- [Stated task]: In the part of the listing that opens with the line containing "This screenshot has width=586, height=316." and runs through the end of the listing, could you swap "Viewport" for "Display" and leave everything else unchanged?

Records:
============

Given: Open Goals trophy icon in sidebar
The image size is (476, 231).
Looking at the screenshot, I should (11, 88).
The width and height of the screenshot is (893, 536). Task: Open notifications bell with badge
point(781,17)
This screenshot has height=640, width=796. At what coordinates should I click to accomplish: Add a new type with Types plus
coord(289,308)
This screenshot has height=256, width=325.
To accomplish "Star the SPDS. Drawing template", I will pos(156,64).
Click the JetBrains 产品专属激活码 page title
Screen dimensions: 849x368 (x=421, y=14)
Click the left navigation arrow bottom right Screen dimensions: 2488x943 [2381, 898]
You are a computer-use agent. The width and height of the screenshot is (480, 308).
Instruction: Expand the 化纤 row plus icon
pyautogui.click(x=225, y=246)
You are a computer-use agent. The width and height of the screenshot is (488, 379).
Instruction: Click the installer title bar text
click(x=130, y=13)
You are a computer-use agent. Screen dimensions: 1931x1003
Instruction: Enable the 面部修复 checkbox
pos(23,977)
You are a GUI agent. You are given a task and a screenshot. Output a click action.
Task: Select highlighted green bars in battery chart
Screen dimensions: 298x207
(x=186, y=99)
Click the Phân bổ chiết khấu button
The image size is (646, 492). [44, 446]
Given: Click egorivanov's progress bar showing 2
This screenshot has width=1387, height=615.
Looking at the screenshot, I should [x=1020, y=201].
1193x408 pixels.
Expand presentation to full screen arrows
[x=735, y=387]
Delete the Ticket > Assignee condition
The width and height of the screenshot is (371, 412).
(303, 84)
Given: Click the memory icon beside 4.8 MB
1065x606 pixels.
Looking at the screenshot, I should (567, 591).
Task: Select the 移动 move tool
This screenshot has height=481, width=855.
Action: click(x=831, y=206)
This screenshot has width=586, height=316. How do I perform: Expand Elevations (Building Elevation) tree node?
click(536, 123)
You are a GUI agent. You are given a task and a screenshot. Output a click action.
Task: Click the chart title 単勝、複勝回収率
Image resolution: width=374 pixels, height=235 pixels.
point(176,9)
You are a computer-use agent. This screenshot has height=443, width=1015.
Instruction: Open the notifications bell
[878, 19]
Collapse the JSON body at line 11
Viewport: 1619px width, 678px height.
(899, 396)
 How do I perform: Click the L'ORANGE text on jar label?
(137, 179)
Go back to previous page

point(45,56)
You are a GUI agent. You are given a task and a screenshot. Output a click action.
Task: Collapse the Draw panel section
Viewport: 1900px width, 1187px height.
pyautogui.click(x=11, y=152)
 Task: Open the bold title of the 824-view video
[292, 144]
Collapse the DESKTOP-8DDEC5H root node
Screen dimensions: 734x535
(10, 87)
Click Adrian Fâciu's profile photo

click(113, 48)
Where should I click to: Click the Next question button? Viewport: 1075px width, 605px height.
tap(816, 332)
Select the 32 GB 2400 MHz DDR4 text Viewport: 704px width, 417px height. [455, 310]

============

- [Problem solution]:
This screenshot has width=586, height=316. How do I perform: Expand Elevations (Building Elevation) tree node?
click(536, 123)
You are a GUI agent. You are given a task and a screenshot. Output a click action.
Task: Click the chart title 単勝、複勝回収率
Image resolution: width=374 pixels, height=235 pixels.
point(176,9)
You are a computer-use agent. This screenshot has height=443, width=1015.
Instruction: Open the notifications bell
[878, 19]
Collapse the JSON body at line 11
Display: 1619px width, 678px height.
(899, 396)
 How do I perform: Click the L'ORANGE text on jar label?
(137, 179)
Go back to previous page

point(45,56)
You are a GUI agent. You are given a task and a screenshot. Output a click action.
Task: Collapse the Draw panel section
Display: 1900px width, 1187px height.
pyautogui.click(x=11, y=152)
 Task: Open the bold title of the 824-view video
[292, 144]
Collapse the DESKTOP-8DDEC5H root node
Screen dimensions: 734x535
(10, 87)
Click Adrian Fâciu's profile photo

click(113, 48)
Where should I click to: Click the Next question button? Display: 1075px width, 605px height.
tap(816, 332)
Select the 32 GB 2400 MHz DDR4 text Display: 704px width, 417px height. [455, 310]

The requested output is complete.